Gardening on the Moon: An Advection-Diffusion Model to Guide the Search for Supernova Debris in the Lunar Regolith

TL;DR

This paper develops a stochastic advection-diffusion model to understand lunar regolith gardening, aiding the search for supernova debris and predicting signals of r-process isotopes in lunar samples.

Contribution

The paper introduces a unified model of regolith gardening that explains isotope depth profiles and guides future searches for supernova-derived materials on the Moon.

Findings

Model accurately predicts Fe60 depth profiles in Apollo samples.

Supernova dust capture is independent of native iron abundance.

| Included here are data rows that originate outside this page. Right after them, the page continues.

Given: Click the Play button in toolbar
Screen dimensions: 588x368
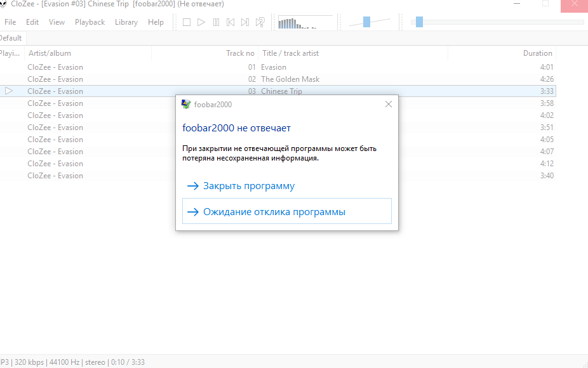Looking at the screenshot, I should click(201, 22).
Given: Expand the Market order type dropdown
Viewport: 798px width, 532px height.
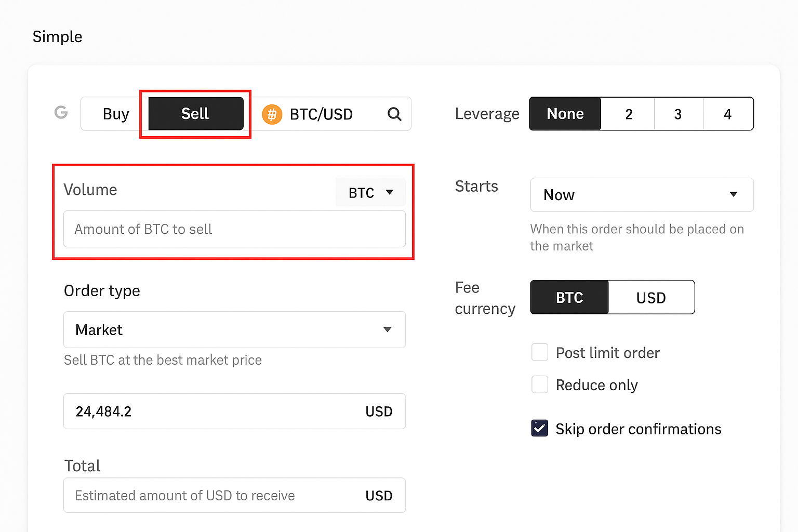Looking at the screenshot, I should [234, 330].
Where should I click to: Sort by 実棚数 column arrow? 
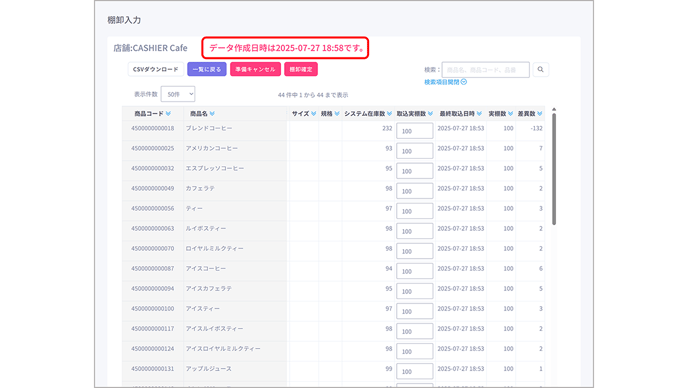511,114
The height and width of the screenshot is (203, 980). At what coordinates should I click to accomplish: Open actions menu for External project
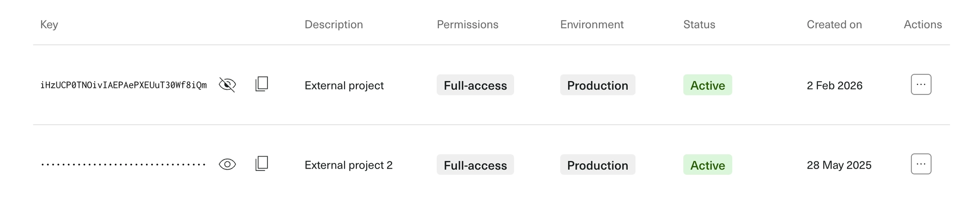click(921, 85)
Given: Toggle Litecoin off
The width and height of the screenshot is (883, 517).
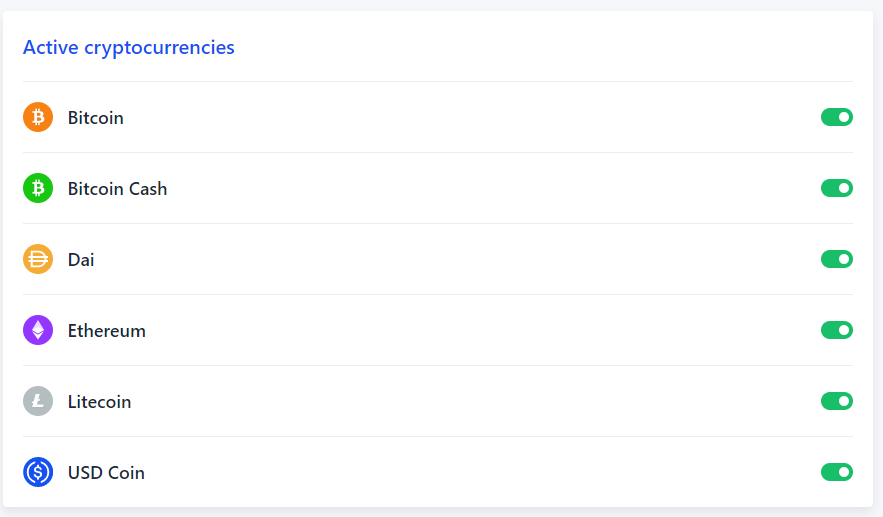Looking at the screenshot, I should [x=837, y=401].
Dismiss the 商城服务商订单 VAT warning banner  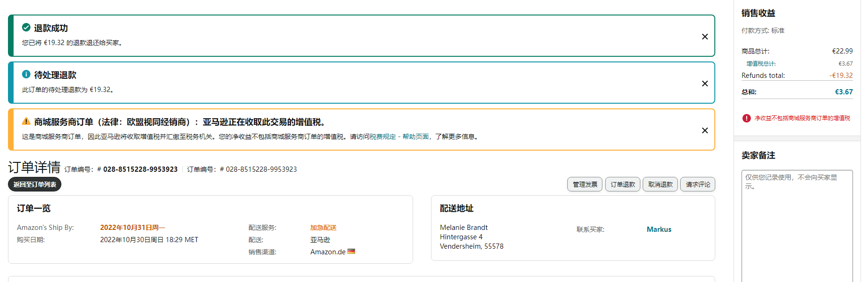[705, 130]
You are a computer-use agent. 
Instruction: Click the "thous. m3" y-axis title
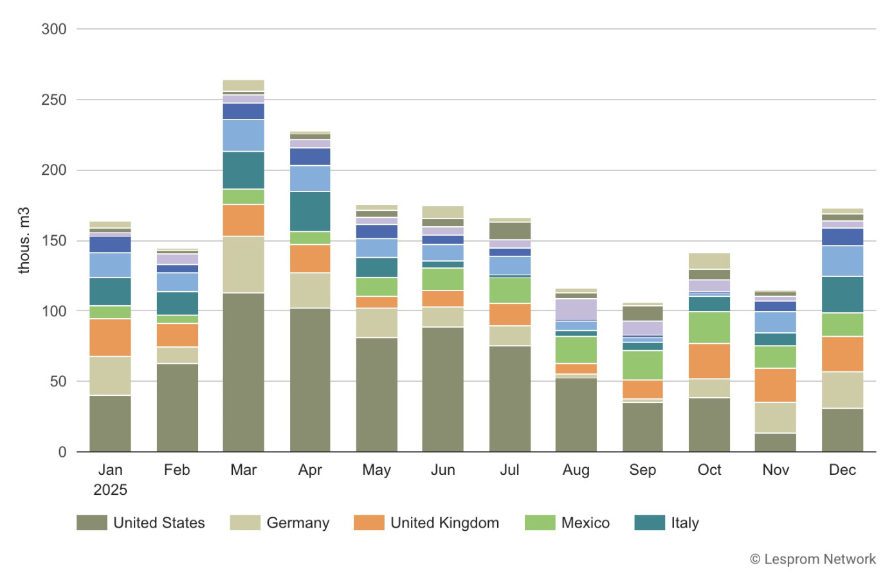click(x=24, y=240)
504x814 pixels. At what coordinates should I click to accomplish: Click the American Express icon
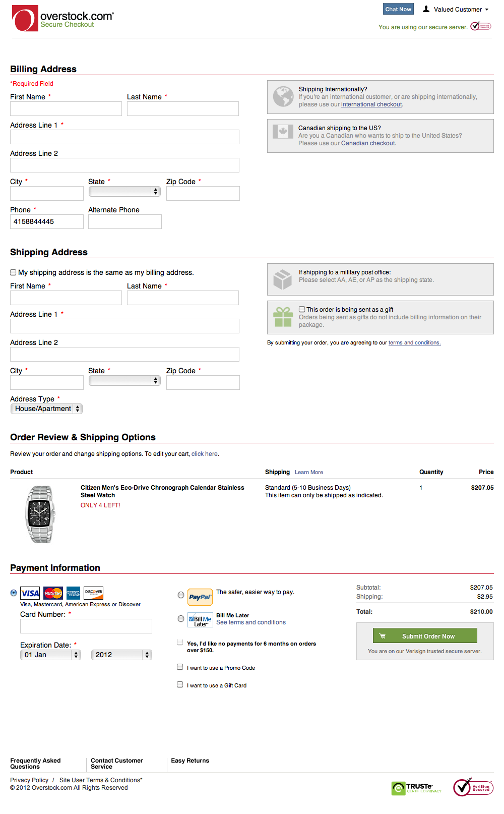pyautogui.click(x=73, y=593)
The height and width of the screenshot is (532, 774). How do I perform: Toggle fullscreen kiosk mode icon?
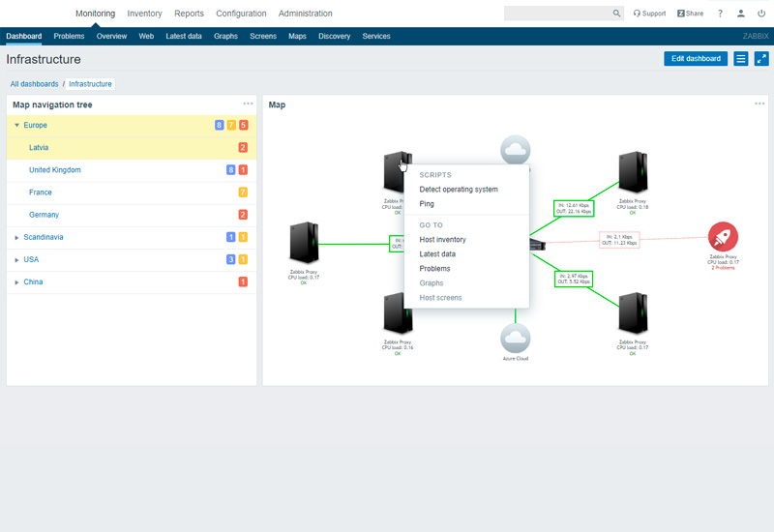[x=761, y=59]
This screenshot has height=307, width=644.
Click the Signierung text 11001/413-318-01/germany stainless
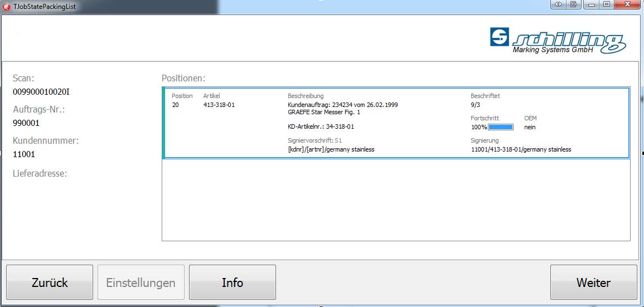pos(521,149)
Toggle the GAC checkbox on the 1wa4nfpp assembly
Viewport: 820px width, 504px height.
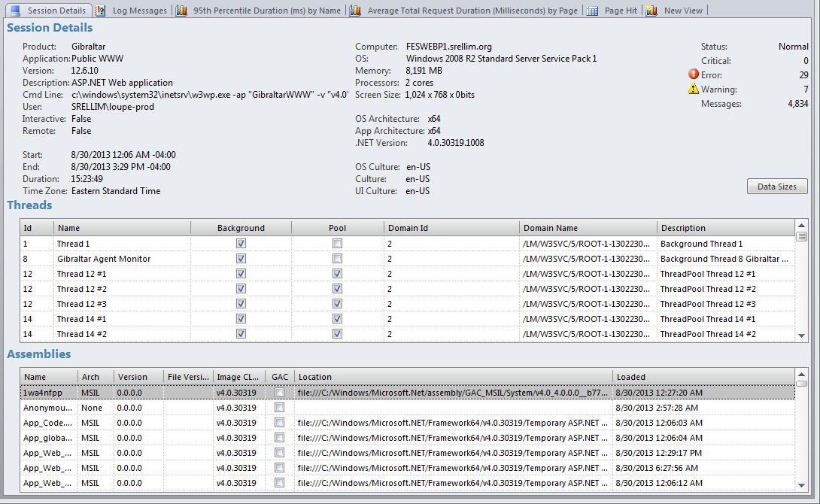(278, 392)
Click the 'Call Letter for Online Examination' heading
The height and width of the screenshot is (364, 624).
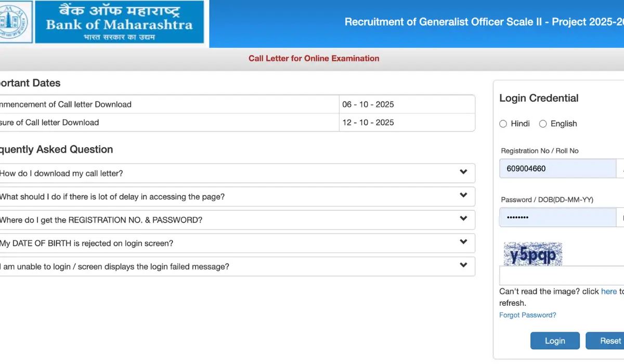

Pu244 depth profile can help determine its astrophysical origin.

Abstract

The vertical redistribution of materials in the lunar regolith - ranging from continuously produced space-weathering products to sporadic pulses of supernova- or kilonova-derived isotopes - remains a fundamental problem in planetary science. We present a unified stochastic model of regolith gardening induced by the impact flux. Treating gardening as a competition between impact-driven advection and diffusion predicts the maturity profiles of Apollo cores over more than two orders of magnitude in time ($1.4 \times 10^7$ to $4.5 \times 10^8$ years). This model describes well the depth profiles of live Fe60 in Apollo regolith samples, suggesting that supernova dust capture is independent of native iron abundance, and is consistent with a uniform influx at the latitudes of the Apollo landing sites. We extend our model to predict lunar signals for live r-process species that might originate from supernovae or kilonovae: Pu244 tied to terrestrial detections, and I129, Hf182, and Cm247 based on r-process calculations. The Pu244/Fe60 depth profile can probe the origin of Pu244, motivating searches in Artemis regolith samples down to depths O(100) cm.